Però il sogno mai apertamente confessato di mio papà (che però si poteva intuire…) era di avere un medico in famiglia. Infatti ha cercato di indirizzarmi verso studi di quel genere, ma tutt’oggi sono contenti e orgogliosi del lavoro che faccio.
8) A suo parere, le conoscenze degli studenti si verificano meglio tramite un’interrogazione orale o una verifica scritta?
La verifica scritta è più oggettiva: quello che scrivi è quello che sai.
Però non nego mai la possibilità del recupero che di solito propongo con un’interrogazione orale perché mi permette di capire qual è stato il problema in sede di verifica scritta: una non comprensione di ciò che si è studiato, oppure un problema di logica o una mancanza di studio.
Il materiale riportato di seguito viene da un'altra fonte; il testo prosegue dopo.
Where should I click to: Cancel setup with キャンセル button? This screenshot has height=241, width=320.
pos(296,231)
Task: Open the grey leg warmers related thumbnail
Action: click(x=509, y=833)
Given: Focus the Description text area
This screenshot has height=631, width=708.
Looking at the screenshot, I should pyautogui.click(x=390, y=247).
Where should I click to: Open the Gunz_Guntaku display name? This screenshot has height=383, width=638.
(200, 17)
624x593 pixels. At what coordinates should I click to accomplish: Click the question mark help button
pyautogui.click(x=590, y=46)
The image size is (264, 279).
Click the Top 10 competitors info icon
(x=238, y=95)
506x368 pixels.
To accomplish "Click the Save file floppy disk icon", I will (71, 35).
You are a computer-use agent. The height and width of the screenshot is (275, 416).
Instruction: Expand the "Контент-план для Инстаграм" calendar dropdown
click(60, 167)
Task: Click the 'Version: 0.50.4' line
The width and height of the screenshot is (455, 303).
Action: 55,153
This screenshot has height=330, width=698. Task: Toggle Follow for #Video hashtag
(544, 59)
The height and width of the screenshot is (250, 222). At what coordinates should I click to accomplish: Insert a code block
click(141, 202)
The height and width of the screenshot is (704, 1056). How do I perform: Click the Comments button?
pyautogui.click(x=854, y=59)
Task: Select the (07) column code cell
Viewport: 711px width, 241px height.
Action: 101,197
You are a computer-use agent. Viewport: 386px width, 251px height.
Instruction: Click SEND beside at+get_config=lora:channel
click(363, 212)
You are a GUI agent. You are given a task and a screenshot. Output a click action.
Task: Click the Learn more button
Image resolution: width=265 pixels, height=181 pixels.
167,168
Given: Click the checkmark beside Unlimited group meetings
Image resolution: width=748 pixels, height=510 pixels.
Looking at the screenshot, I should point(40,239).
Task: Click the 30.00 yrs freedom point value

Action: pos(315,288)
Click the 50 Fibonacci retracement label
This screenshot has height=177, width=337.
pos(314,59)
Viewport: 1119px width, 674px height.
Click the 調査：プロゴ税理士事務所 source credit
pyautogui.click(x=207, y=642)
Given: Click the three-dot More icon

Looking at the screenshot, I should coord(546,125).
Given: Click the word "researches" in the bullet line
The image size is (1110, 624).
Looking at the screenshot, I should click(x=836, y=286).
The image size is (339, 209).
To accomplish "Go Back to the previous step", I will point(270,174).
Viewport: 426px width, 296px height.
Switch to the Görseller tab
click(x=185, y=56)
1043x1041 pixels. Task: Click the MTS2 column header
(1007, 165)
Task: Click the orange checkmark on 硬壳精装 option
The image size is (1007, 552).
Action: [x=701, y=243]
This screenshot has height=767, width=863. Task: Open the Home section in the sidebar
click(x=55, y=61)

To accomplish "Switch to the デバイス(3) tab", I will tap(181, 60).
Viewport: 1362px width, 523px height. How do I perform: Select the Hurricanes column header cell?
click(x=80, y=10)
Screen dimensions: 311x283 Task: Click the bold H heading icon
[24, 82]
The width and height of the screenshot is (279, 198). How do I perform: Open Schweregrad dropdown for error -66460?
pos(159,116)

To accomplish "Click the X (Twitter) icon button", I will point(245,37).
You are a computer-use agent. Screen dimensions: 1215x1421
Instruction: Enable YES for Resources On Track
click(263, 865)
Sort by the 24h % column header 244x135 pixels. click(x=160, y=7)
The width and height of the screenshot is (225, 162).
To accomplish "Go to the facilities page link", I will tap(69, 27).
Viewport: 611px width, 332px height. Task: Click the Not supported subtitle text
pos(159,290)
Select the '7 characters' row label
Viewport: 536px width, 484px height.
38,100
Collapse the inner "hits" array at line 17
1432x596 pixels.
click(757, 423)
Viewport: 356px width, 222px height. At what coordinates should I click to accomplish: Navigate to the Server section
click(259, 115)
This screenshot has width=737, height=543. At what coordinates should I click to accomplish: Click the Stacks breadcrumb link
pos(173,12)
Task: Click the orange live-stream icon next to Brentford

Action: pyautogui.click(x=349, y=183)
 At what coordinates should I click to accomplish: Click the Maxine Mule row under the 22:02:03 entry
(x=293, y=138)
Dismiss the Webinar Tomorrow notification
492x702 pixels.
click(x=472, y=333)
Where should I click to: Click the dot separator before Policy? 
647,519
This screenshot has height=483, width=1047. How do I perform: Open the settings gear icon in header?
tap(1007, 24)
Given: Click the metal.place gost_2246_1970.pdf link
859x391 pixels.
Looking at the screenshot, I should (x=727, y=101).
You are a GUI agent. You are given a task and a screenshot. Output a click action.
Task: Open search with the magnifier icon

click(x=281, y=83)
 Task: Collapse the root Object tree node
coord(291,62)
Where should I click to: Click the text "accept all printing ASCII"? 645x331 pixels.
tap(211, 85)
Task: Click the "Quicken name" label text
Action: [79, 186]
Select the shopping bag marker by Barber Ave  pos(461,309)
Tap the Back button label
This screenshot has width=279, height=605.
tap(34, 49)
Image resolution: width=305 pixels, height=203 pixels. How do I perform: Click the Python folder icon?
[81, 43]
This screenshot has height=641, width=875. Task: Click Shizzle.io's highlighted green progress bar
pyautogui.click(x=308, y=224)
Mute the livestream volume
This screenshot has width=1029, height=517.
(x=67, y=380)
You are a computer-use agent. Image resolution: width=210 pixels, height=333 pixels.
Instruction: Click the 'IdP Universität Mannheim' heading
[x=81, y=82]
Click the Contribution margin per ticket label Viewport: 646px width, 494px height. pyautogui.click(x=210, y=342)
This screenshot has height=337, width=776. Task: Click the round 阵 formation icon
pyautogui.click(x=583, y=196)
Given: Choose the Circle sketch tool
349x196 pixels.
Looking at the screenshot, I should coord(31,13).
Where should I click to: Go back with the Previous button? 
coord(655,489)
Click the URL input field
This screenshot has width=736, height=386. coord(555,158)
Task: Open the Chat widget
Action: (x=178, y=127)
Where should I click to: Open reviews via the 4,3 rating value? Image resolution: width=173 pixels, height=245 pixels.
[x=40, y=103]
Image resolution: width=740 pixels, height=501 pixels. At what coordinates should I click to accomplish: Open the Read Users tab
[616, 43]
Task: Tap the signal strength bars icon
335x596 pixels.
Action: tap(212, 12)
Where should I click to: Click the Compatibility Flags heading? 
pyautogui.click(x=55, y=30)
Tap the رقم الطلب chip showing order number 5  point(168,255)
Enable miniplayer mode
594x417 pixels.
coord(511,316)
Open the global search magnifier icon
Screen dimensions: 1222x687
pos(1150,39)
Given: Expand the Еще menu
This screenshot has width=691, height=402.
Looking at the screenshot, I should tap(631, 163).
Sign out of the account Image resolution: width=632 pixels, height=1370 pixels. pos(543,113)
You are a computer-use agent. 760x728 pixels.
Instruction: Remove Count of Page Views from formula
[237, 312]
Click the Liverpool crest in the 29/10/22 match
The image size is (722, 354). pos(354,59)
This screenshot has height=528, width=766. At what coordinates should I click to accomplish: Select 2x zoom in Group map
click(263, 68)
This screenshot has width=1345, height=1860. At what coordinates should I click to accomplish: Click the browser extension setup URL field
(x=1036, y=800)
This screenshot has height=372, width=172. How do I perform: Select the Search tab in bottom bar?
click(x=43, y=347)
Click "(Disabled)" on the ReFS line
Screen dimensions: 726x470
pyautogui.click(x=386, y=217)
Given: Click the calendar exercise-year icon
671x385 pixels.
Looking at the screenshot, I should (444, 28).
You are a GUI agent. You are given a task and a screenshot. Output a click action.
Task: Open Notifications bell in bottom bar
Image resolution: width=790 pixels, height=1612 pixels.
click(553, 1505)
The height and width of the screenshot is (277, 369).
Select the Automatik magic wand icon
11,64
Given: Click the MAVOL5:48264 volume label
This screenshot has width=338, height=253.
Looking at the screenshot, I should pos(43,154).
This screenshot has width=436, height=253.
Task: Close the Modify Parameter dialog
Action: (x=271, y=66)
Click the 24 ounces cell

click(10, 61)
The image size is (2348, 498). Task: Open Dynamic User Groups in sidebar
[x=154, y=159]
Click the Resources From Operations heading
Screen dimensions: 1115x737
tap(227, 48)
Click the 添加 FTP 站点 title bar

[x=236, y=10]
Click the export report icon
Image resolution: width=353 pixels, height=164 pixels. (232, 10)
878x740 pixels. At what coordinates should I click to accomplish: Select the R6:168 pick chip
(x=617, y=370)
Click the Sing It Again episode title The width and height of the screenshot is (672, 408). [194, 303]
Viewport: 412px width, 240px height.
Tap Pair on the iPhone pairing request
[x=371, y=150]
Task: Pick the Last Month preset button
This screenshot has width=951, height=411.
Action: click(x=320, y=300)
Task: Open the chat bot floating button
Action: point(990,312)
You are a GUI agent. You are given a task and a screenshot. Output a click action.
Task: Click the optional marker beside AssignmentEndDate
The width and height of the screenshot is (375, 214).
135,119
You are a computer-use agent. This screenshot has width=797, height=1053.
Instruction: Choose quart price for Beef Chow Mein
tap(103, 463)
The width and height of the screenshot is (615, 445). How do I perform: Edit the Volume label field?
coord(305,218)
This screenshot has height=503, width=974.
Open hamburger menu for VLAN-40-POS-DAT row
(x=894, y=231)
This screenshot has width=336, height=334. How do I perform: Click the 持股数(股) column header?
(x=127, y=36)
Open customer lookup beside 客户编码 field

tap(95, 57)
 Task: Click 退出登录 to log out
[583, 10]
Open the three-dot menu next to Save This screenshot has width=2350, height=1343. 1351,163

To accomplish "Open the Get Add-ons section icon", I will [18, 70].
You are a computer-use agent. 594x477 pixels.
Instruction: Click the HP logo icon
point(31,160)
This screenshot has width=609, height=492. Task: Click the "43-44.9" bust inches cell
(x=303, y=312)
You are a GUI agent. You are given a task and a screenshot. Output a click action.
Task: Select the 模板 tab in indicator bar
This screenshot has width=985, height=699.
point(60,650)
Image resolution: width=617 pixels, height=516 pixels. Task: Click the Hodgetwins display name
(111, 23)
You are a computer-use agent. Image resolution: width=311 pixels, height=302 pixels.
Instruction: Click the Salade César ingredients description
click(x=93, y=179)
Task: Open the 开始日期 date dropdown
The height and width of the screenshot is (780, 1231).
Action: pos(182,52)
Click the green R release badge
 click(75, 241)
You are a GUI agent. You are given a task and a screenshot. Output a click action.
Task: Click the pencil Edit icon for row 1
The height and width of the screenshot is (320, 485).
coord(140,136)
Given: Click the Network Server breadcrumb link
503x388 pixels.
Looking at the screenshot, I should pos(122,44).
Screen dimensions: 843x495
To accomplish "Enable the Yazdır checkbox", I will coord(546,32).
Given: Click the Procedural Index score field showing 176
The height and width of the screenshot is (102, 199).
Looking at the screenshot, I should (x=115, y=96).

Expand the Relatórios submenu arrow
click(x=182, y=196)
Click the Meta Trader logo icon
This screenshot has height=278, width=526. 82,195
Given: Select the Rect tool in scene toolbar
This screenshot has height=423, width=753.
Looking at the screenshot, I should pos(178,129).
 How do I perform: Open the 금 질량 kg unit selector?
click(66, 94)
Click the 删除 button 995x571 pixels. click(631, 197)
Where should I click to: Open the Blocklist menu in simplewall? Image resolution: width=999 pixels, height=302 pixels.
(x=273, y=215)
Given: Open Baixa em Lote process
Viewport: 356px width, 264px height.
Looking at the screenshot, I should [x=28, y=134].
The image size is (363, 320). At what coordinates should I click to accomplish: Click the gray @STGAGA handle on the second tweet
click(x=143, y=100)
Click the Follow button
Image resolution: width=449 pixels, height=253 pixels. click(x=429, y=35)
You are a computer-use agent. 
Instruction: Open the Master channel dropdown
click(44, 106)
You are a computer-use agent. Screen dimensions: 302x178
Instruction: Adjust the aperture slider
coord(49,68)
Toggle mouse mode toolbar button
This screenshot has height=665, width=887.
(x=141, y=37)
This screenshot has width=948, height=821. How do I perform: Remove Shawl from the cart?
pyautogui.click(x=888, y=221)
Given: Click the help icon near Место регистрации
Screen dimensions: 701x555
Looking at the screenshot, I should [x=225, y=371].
Nell’interrogazione orale si possono capire più cose rispetto alla verifica scritta.
9) Le piace più insegnare grammatica, letteratura, storia o geografia? Perché?
Mi piace insegnare italiano e quindi sia la letteratura che la grammatica, ma tra le due preferisco la letteratura. Mi piace anche molto insegnare storia e vi devo confessare che mi piace meno insegnare geografia, infatti propongo sempre un taglio storico. Però devo dire che insegno volentieri queste materie perché poi quello che le rende diverse ogni anno è la classe.
Da piccola pensavo che l’insegnante fosse un lavoro noiosissimo perché i prof ripetevano sempre le stesse cose e gli insegnanti che ho incontrato non mi hanno mai detto che questa idea fosse falsa.
Ho imparato che fare l’insegnante non è un lavoro noioso ma ciò che fa la differenza è il pubblico a cui ci si rivolge, ai ragazzi. Poi le materie che insegno sono in continuo aggiornamento e si possono dare tagli diversi agli argomenti che si affrontano, per cui non c’ è nulla di noioso.